Nós nos tornamos aquilo que pensamos. Repetidamente temos lido e ouvido sobre isso. Entretanto, de um momento para outro, certos espaços passaram a nos ser vedados; certos comportamentos impedidos, isto nos obrigou a fazer uma reorganização de nossa mente, pois é mais fácil reformular toda a nossa vida, adaptando-se, do que enfrentar a mudança exterior, examinando-a, ou, pelo menos, tentar entender porque ela aconteceu. E mesmo os mais novos desdobramentos do pensamento humano ainda carregam consigo questões que já se tornaram clássicas. No auge de nossa era, chamada por alguns de pós-moderna, hipermoderna, líquida ou, simplesmente, de modernidade tardia, ainda nos deparamos com esforços intelectuais que procuram dar cabo da velha discussão sobre teoria versus prática. Ao que parece, a sedutora representação dicotômica da forma de vida humana, partida em âmbitos práticos e teóricos, não foi exorcizada do imaginário cultural do Ocidente. Esta forma de pensar nos faz esquecer de uma coisa muito importante: aquilo que fazemos na vida ecoa para a eternidade.
A situação de violência, morte, injustiça e corrupção em nossa época mostra claramente que o reino de Deus não está sendo pregado como deveria e que, aparentemente, quando é pregado, as pessoas não estão entendendo. E não entendem por que não é exposta biblicamente, porque não existe uma sã doutrina (2Tm 4,3; Tg 1,9). Não se pode esperar profundas mudanças individuais e sociais, desde que não haja razão que exceda a ganância pessoal; enquanto o crente não for impelido pelo amor de Jesus Cristo e motivado a buscar primeiro seu reino e sua justiça, cada um estará pensando em como “aproveitar” Deus e a Igreja para construir “seu próprio reino”, falsificando a mensagem bíblica e minimizando a ética e moral cristãs.O absurdo desta situação vai num crescendo, e torna-se mais inquietante quanto mais se revela a bagunça criada. Um pesadelo acordado na verdade!

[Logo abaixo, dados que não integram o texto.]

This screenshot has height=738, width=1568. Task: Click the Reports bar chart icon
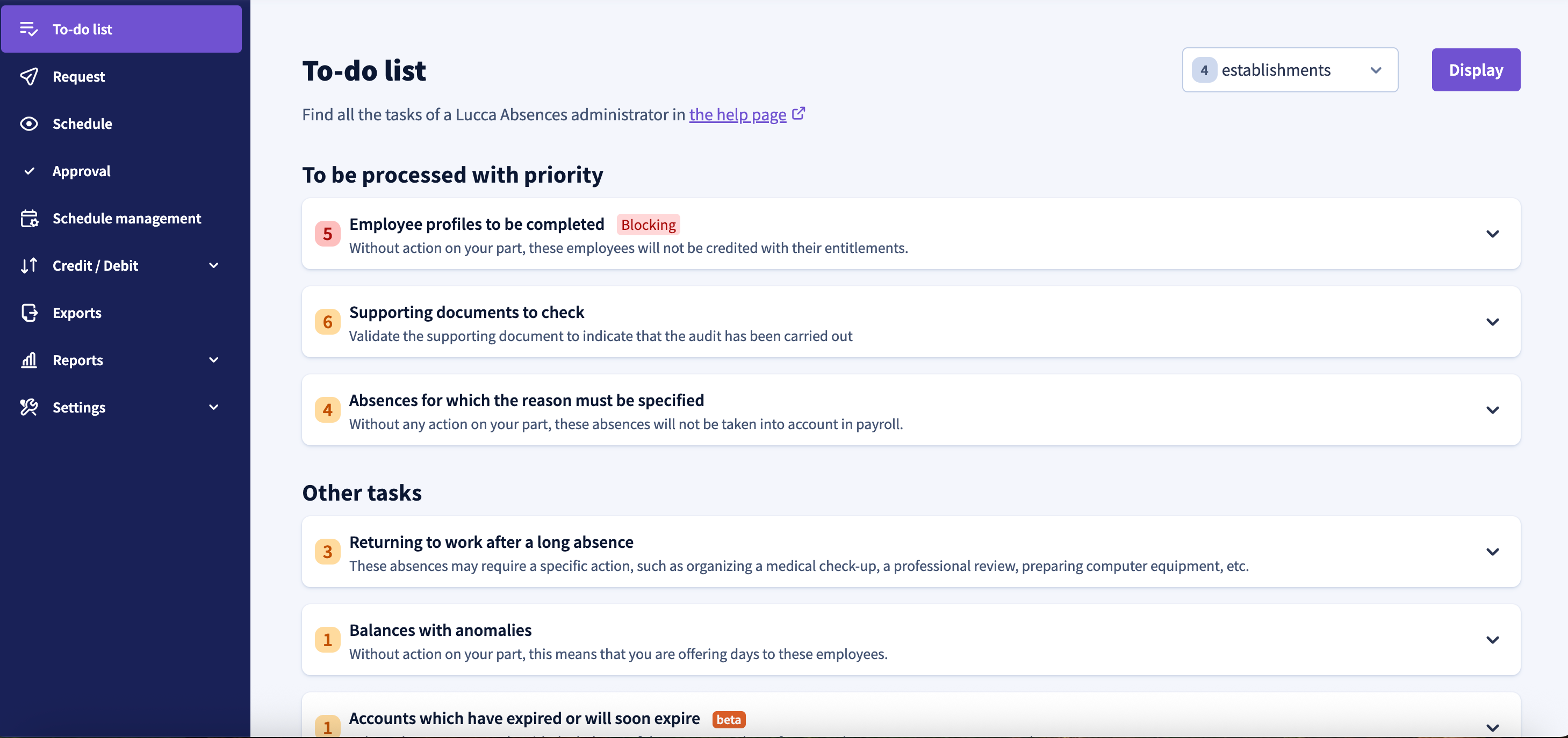(x=28, y=359)
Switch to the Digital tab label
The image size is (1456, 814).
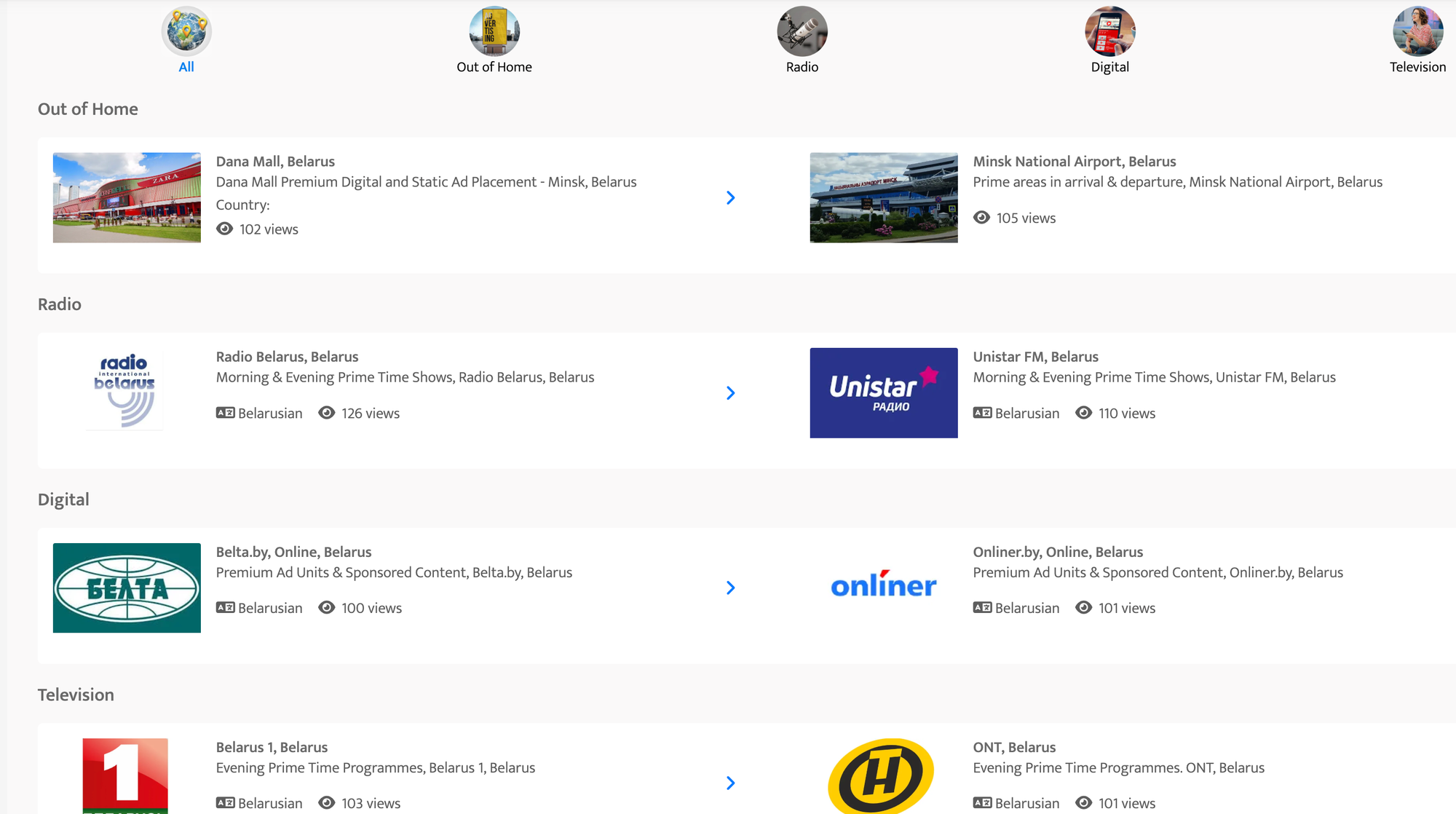click(1109, 67)
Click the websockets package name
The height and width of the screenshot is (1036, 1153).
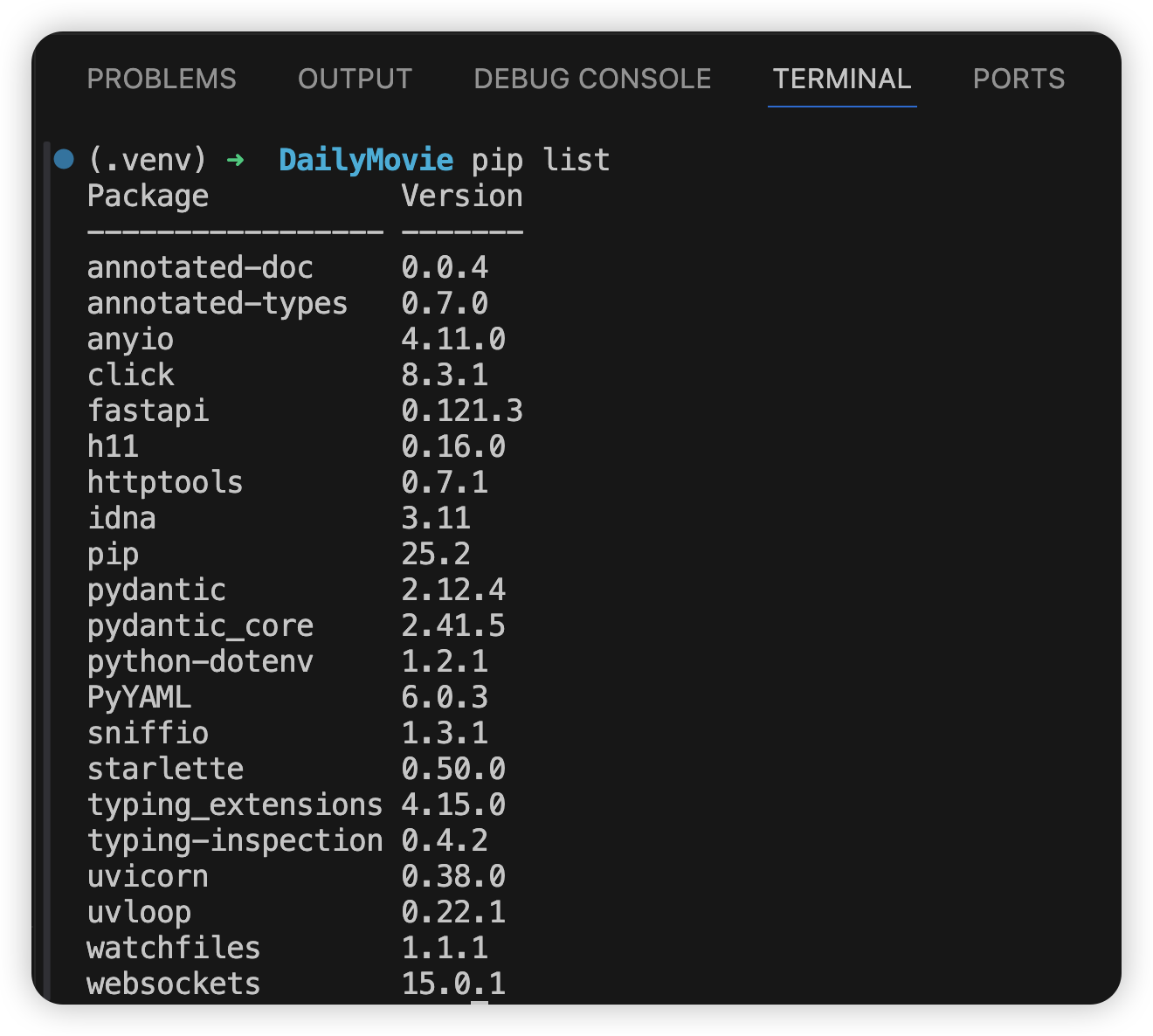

Nas últimas duas décadas vimos a desvalorização do ser humano, e ao longo desses anos, como a sensibilidade a outros seres humanos diminuiu. O mundo tem tolerado um nível muito alto de crueldade. É como uma inoculação no subconsciente, como se consentíssemos com essa violência e depois começássemos a praticá-la porque já estávamos acostumados. Os velhos grupos extremistas (religiosos ou não) voltaram e se tornaram uma infecção, uma doença novamente, e o valor da vida diminuiu e até alguns dos líderes tradicionais começaram a fazer certas coisas, porquê há um movimento dedicado à morte como forma de espiritualidade. A aberração tornou-se um hábito, como este “novo normal” do covid (eu odeio essa expressão), que se tornou moda:
“Ora, onde os parâmetros podem ser mudados para criar um outro apenas mais adequado a minha atual posição, além de uma rejeição ao anterior, cria também uma relação de valor entre os mesmos, e o uso dessa relação para inibir uma escolha visando privilegiar uma posição particular em detrimento da coletiva é relativismo. Moralmente, temos valores e regras que desde muito tempo vem sendo praticadas visando a sustentação das relações humanas, miná-las usando de um novo valor apenas para benefício de um contingente particular de indivíduos em detrimento de outros, depreciando e deteriorando a prática social e rebaixando-a à níveis irracionais e instintivos, fazendo da sociedade e suas relações um lugar onde só imperam o ceticismo, o medo, a indiferença e a imoralidade é relativismo ético da pior espécie. Este relativismo como prática é uma cobertura que não atende, é como usar uma peneira para tapar o sol, não normatiza, não normaliza a relação entre os indivíduos e entre estes e a divindade, porque banaliza o valor real de suas existências, cuja causa comum em nossos dias são os limites entre o que é legal e o que é moral e certo estarem cada dia mais imperceptíveis.”*
Os esforços teológicos de muitas igrejas, tanto protestantes quanto católicas, têm se concentrado nas aspirações egoístas de alguns líderes que concentraram poder religioso e riqueza econômica para si próprios às custas de seu rebanho. A teologia atual deve responder a essa visão materialista e secularista, novamente, com as verdades do reino de Deus. Poucos querem o reino de Deus porque não oferece muito, não é muito visível, exige muito e dá pouco, mas é o meio pelo qual Deus quis que os homens pudessem alcançar a justiça e a paz, pois o reino de Deus está, no primeiro lugar, espiritual, não material (Rm 14,17: “porque o reino de Deus não é comida nem bebida, mas justiça, paz e alegria no Espírito Santo”).